Stored items:
=== Begin Enclosure ===

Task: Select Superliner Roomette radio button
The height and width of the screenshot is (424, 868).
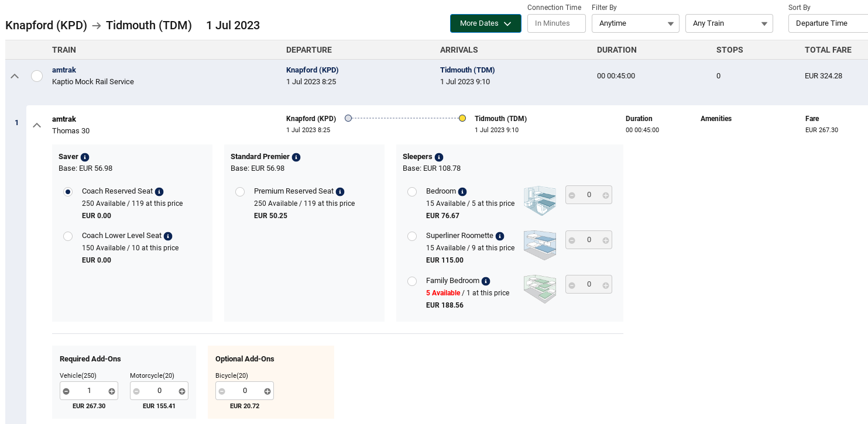Action: [x=412, y=236]
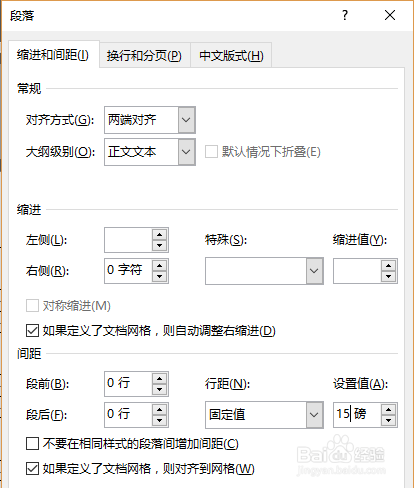Image resolution: width=414 pixels, height=488 pixels.
Task: Increase right indent with up arrow
Action: pos(159,266)
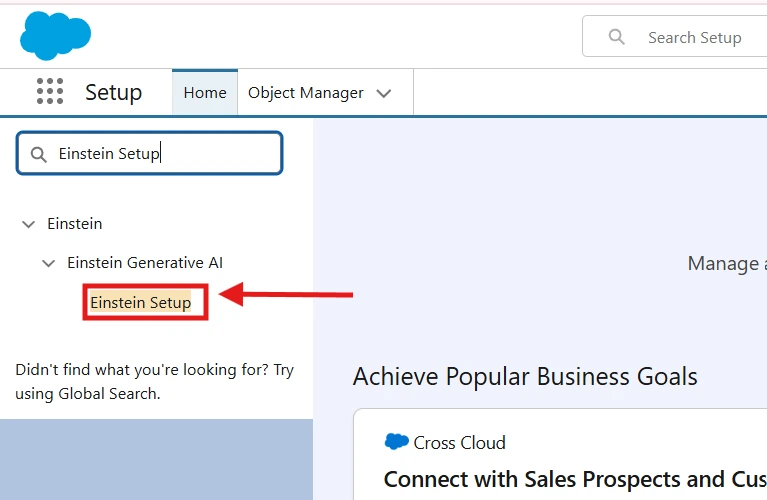Open the App Launcher dot grid

pyautogui.click(x=50, y=92)
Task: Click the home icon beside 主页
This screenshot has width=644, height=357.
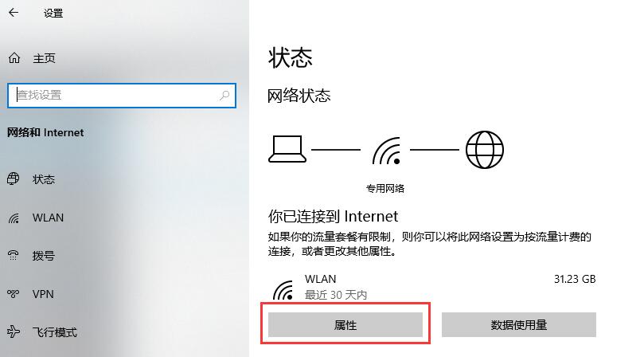Action: [x=14, y=58]
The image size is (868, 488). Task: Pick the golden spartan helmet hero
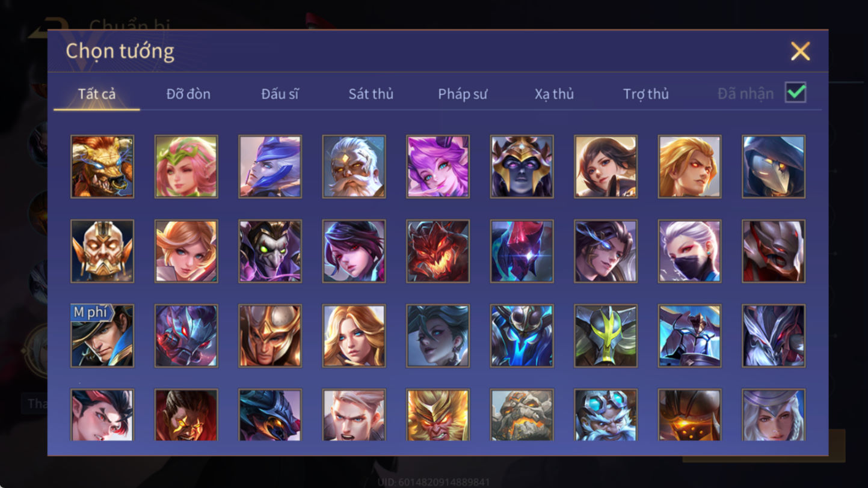[x=270, y=336]
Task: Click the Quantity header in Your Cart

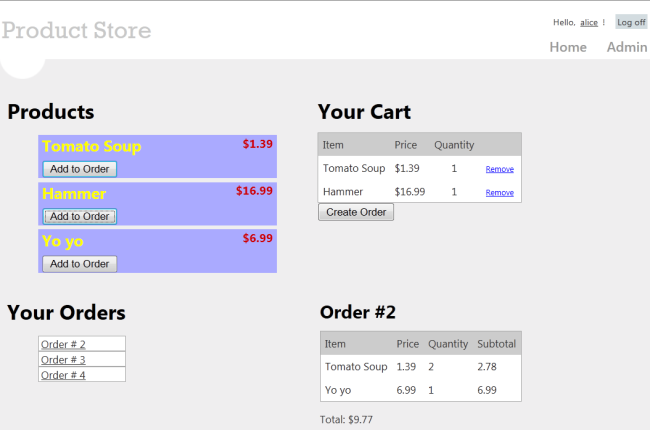Action: (454, 145)
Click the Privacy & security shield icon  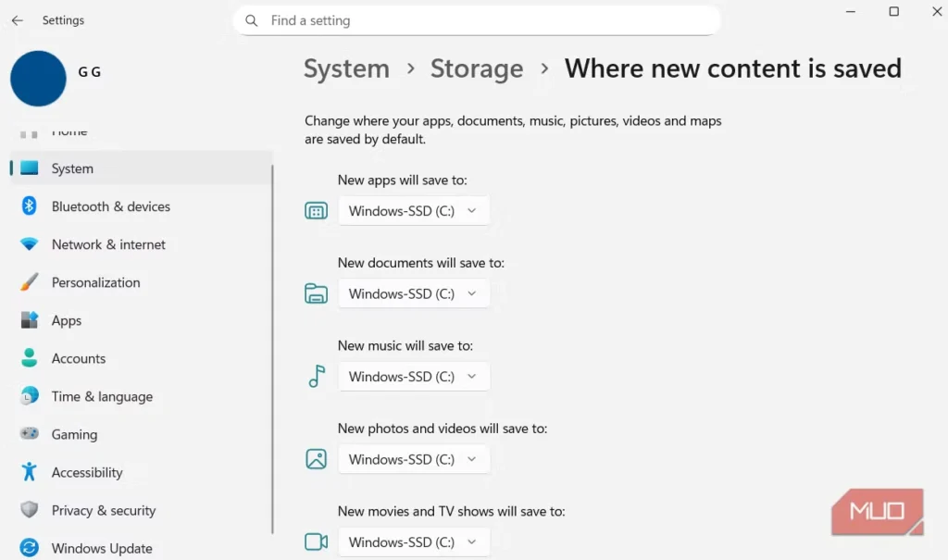pyautogui.click(x=30, y=510)
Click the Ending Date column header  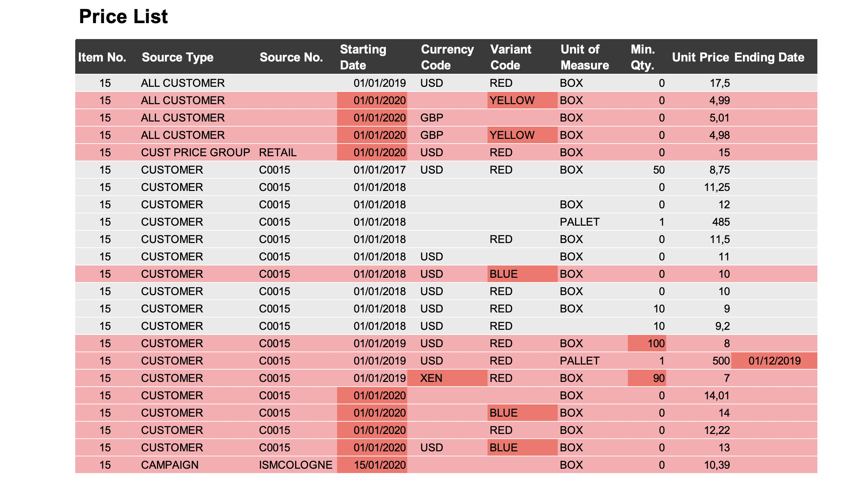[x=769, y=57]
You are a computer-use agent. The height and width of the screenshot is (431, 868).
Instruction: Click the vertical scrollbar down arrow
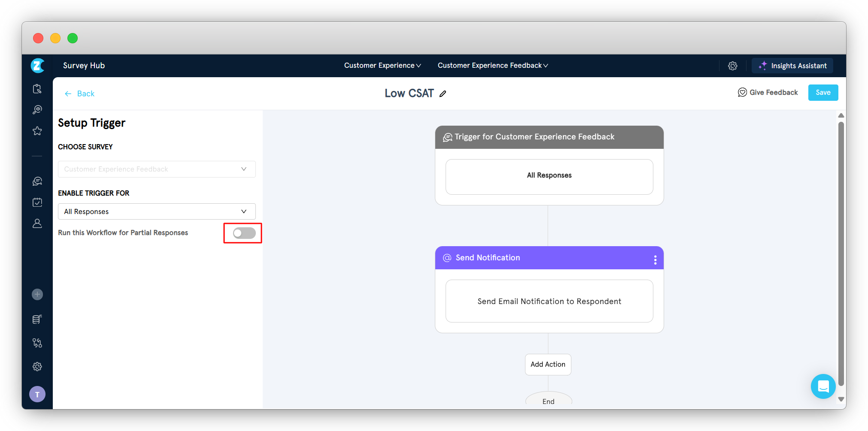pyautogui.click(x=841, y=399)
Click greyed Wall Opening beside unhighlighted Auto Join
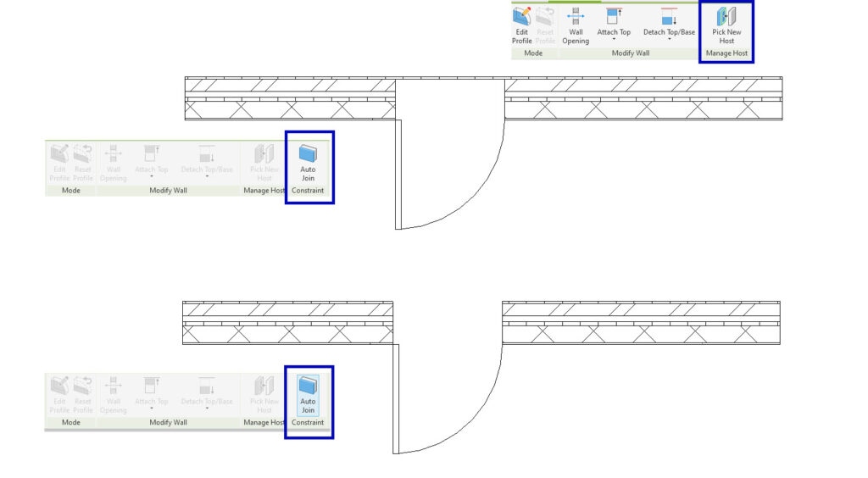The width and height of the screenshot is (868, 478). [113, 154]
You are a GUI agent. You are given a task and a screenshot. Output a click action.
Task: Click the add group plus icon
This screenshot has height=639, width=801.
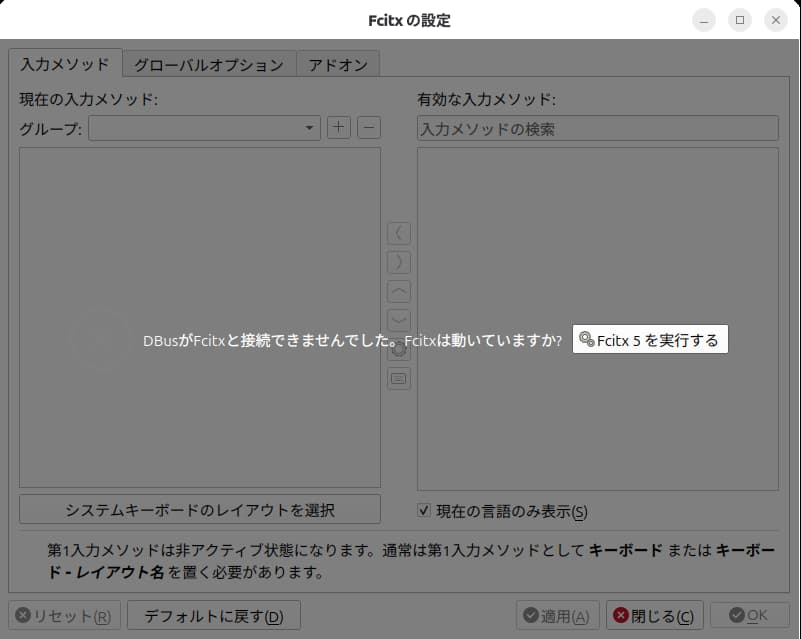[338, 128]
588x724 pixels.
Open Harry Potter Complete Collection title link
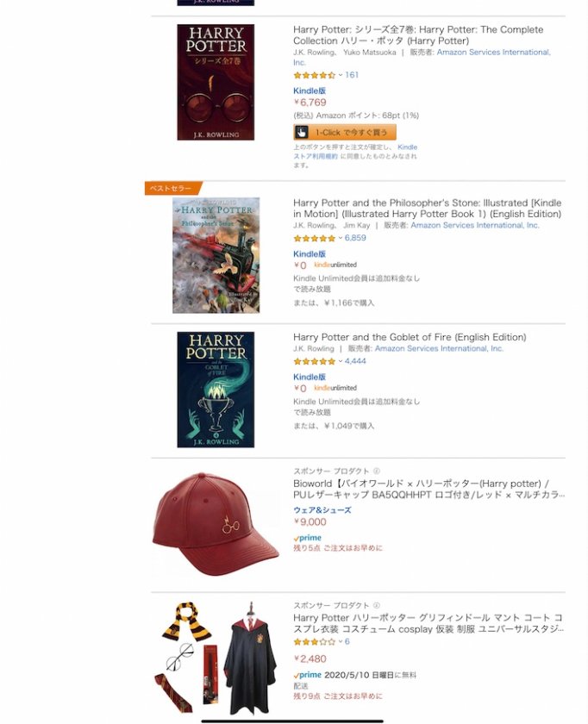[x=418, y=35]
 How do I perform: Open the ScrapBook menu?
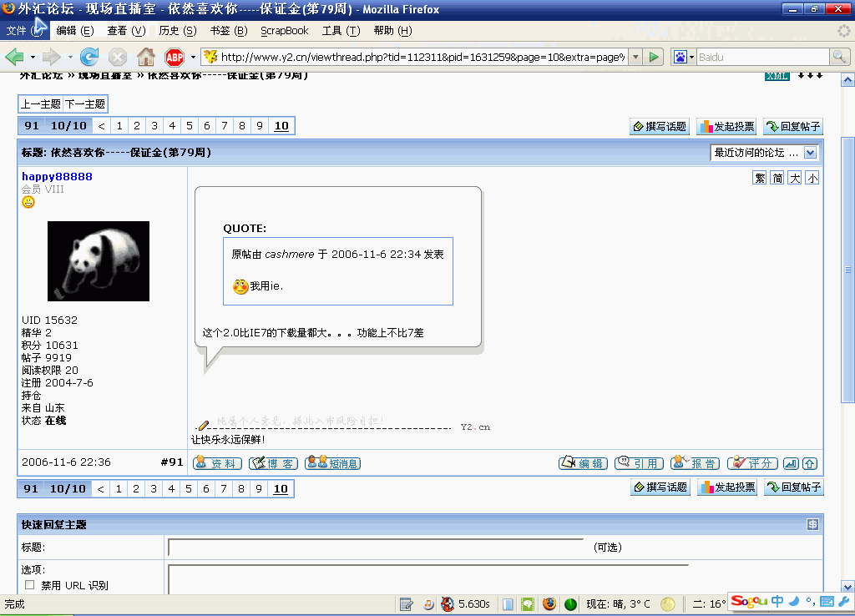[284, 31]
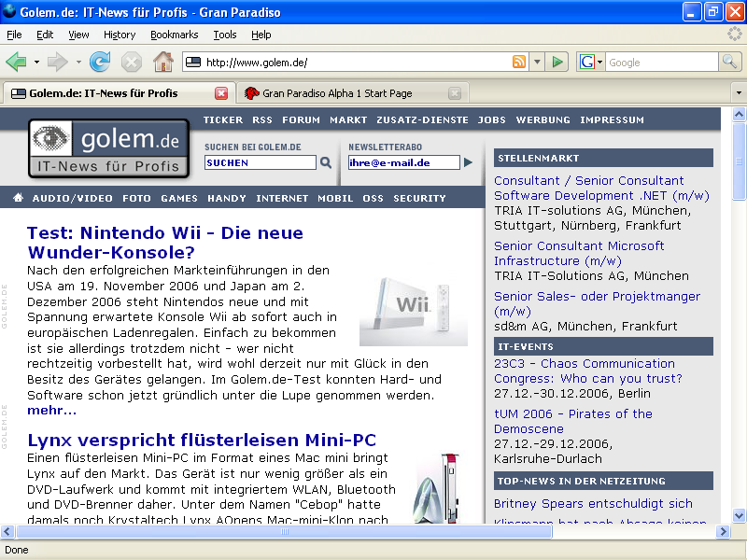Click the horizontal scrollbar thumb
The height and width of the screenshot is (560, 747).
point(285,531)
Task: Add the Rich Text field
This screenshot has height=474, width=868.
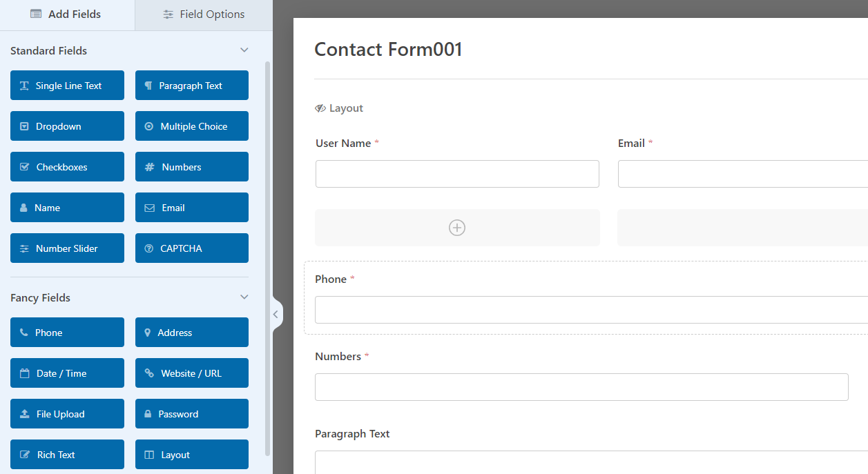Action: click(67, 455)
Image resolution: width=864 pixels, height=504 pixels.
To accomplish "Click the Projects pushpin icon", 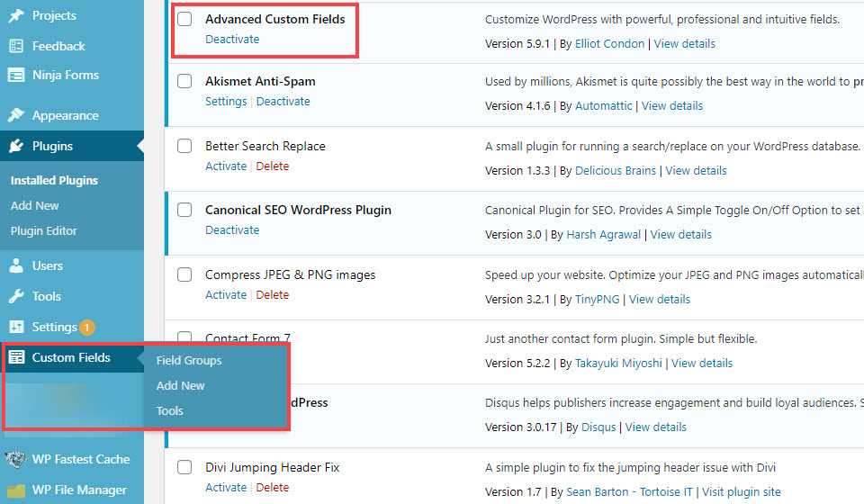I will click(16, 15).
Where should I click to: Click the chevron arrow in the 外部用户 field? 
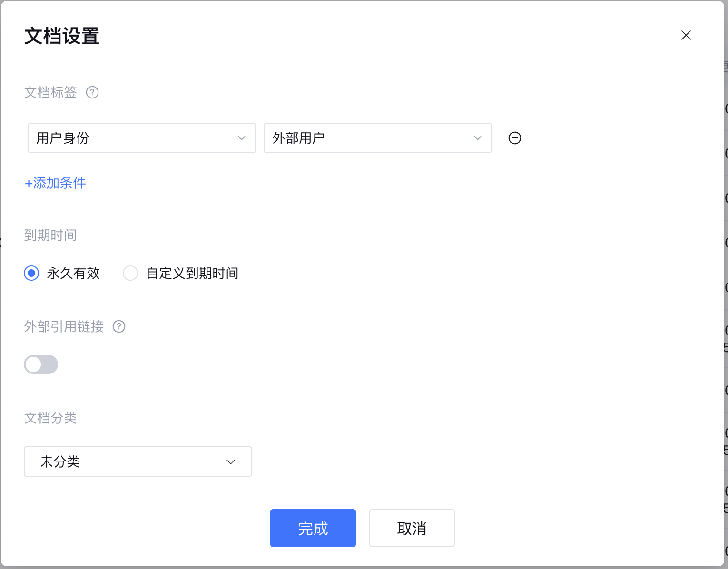(x=478, y=138)
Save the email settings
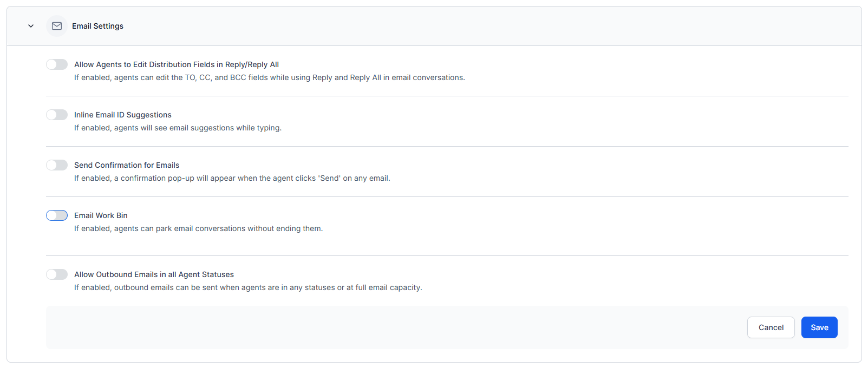This screenshot has height=368, width=868. [819, 327]
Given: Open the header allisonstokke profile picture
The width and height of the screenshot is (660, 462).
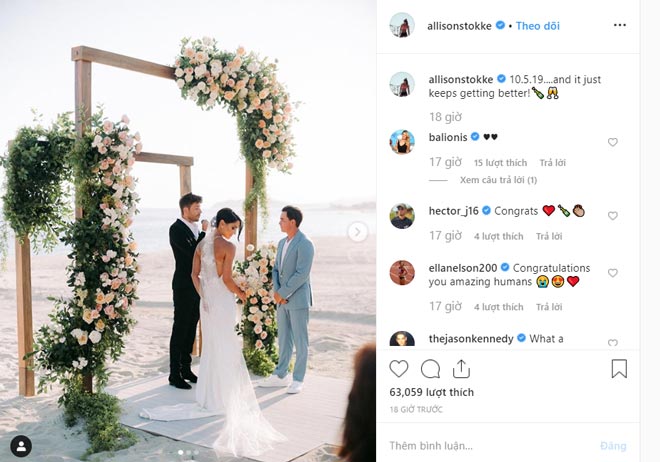Looking at the screenshot, I should [402, 25].
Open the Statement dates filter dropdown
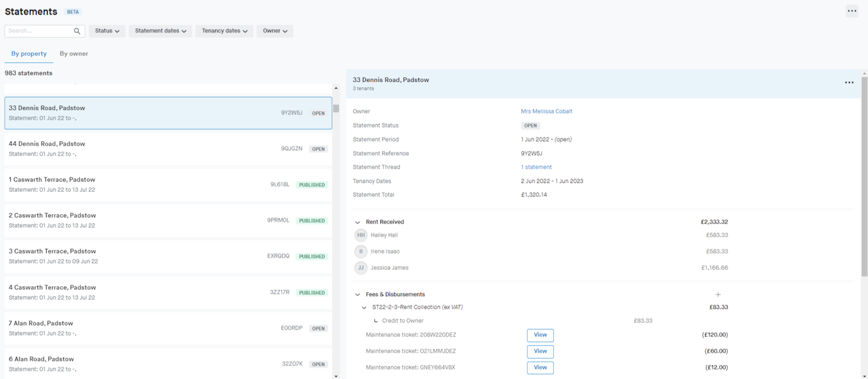 [x=160, y=31]
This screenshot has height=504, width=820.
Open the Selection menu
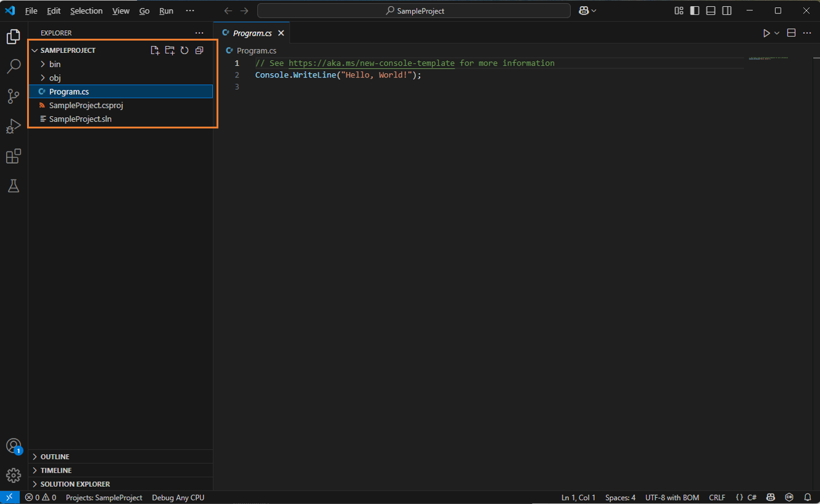[x=86, y=11]
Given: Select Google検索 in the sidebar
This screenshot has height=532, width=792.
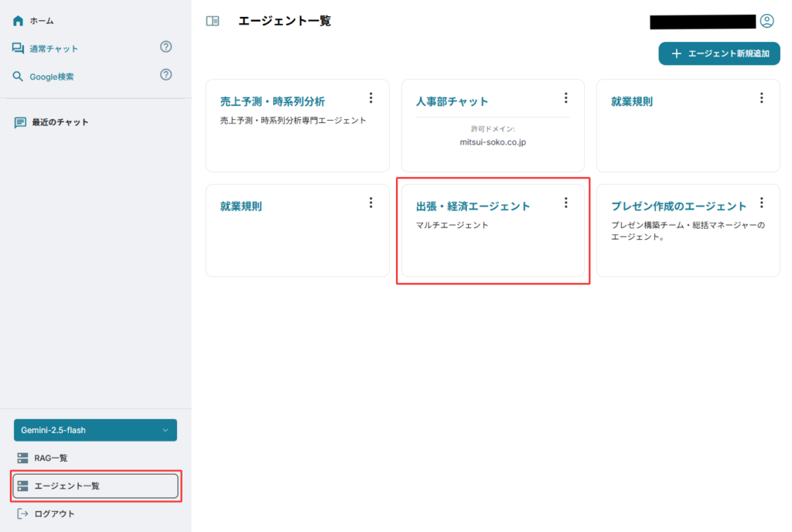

=== End Enclosure ===

Find the word "agent" in the records. Copy every line it appears in.

# The answer
You are a computer-use agent. The height and width of the screenshot is (431, 868).
You are a GUI agent. You are given a task and a screenshot. Output a click action.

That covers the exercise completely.